EXCERPT:
------------------------------------------------------------------------

Friday, November 19, 2004

My Differential

My CCU team, composed of one Resident and two Interns is smaller than my previous entourage, still, it is a cohesive group ideally designed to optimize patient care. As always, medicine is the backdrop for our overly human delinquencies.

My first intern “Overworked” is a brilliant young lady who recently moved to this country from overseas to fulfill her husband’s (she hates it here) career goals. She knows TOO MUCH and rarely listens to anything I have to say. Unfortunately, she has terrible luck and maxes out on admissions whenever she’s on call. We’ve redistributed patients multiple times to even things out. Usually, those that were redistributed spontaneously heal and leave (The so called DIFF effect) .

In spite of her incompetence “DIFF” is loved by her creator. We were on call yesterday when we had an admission of a fifty year old man after a bad heart attack. His MI was severe enough that he was rushed to cardiac catheterization before coming to the CCU. After placing a few stents in the arteries that supply his heart he’s doing somewhat better. While we were taking a history DIFF asked what type of pain it was? Was it burning? Was it sharp? Did it improve with Tylenol? Who the hell cares! What is she doing? There’s no DIFFerential diagnosis for a guy who went to the cath lab and left with two stents. There just ISN’T!

The Master of Lines (MOL) is our Attending and so named due to his above average (way above) ability to speak magic when analyzing an E.K.G. Electrical vectors reveal galaxies in this man’s eyes and I am constantly amazed by the amount of information he can deduce from this simple tracing. Over the last week I have dedicated hours to perfecting this art once even teaching MOL something he never knew, COMMISH (check side dictionary) would have been proud.

On morning rounds Overworked and DIFF were trying to analyze an interesting EKG. Thus two interns analyzing an EKG, a true double blind study. Upon handing the tracing to MOL he diagnosed third degree AV block that had gone unnoticed by the entire staff (side note: with rapid junctional response for my cardiac junkies). He then took a whiff of the paper as if it was a fine Cuban cigar, turned to me with a coy smile and said “and halitosis”.

No way!

Of course, as soon as he turned the corner I ran back to my patient, toothbrush in hand.

------------------------------------------------------------------------

QUESTIONS ON THE MATERIAL:
A) Please retype the CCU post between "The Master of" and "have been proud.", inclusive.
B) For each statement, answer yes or no according to the CCU post and quote the words of the post that decide it. (i) The CCU team is made up of one Resident and two Interns. (ii) The fifty-year-old man was taken to cardiac catheterization before he came to the CCU. (iii) The Attending is called the Master of Lines because of his skill at placing stents.
The listing that comes next isn't needed for anything here.

DATASET EXTRACT:
------------------------------------------------------------------------

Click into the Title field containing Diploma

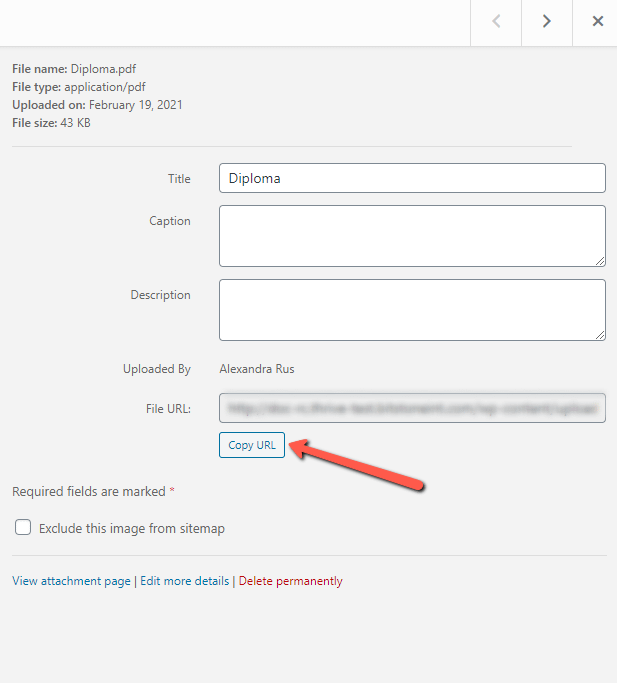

------------------------------------------------------------------------

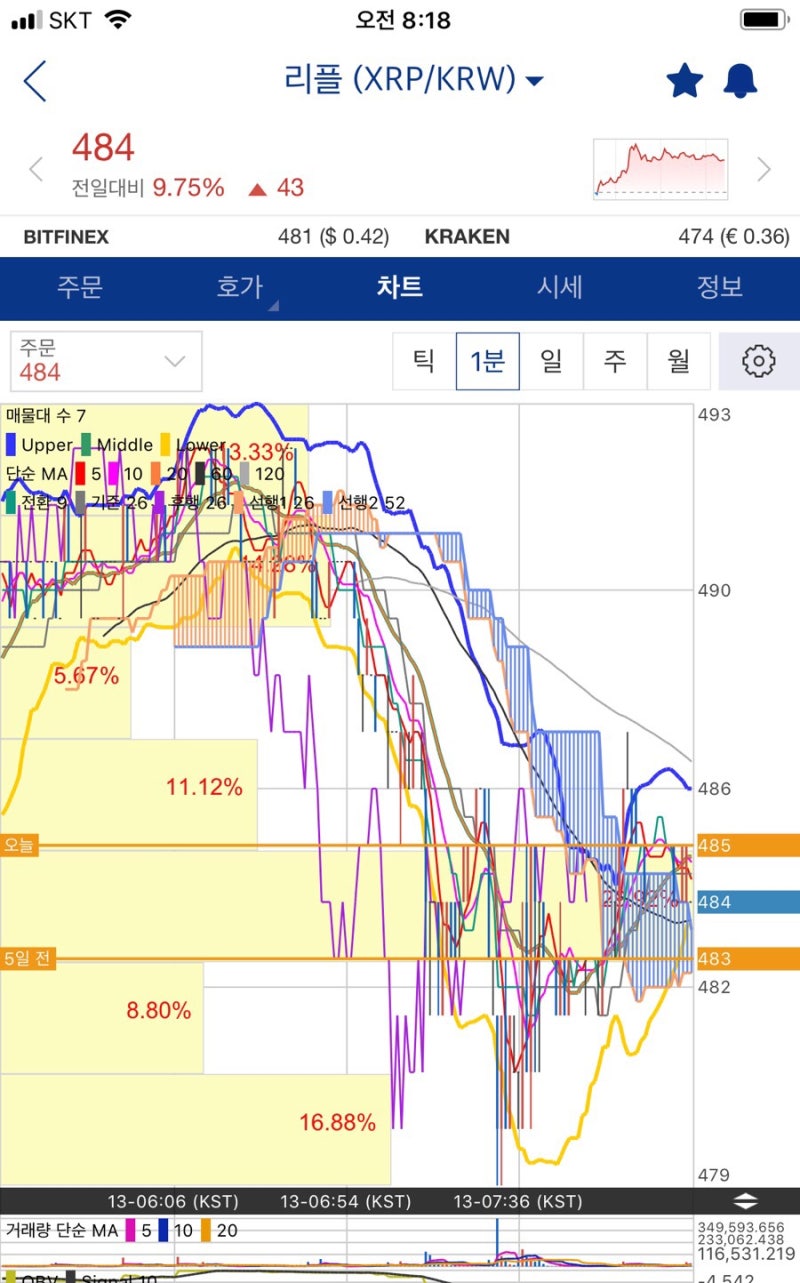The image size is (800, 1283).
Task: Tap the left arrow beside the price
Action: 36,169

------------------------------------------------------------------------

ANSWERS TO THE EXERCISE:
A)
The Master of Lines (MOL) is our Attending and so named due to his above average (way above) ability to speak magic when analyzing an E.K.G. Electrical vectors reveal galaxies in this man’s eyes and I am constantly amazed by the amount of information he can deduce from this simple tracing. Over the last week I have dedicated hours to perfecting this art once even teaching MOL something he never knew, COMMISH (check side dictionary) would have been proud.

B)
(i) Yes: "composed of one Resident and two Interns"
(ii) Yes: "he was rushed to cardiac catheterization before coming to the CCU"
(iii) No: "so named due to his above average (way above) ability to speak magic when analyzing an E.K.G."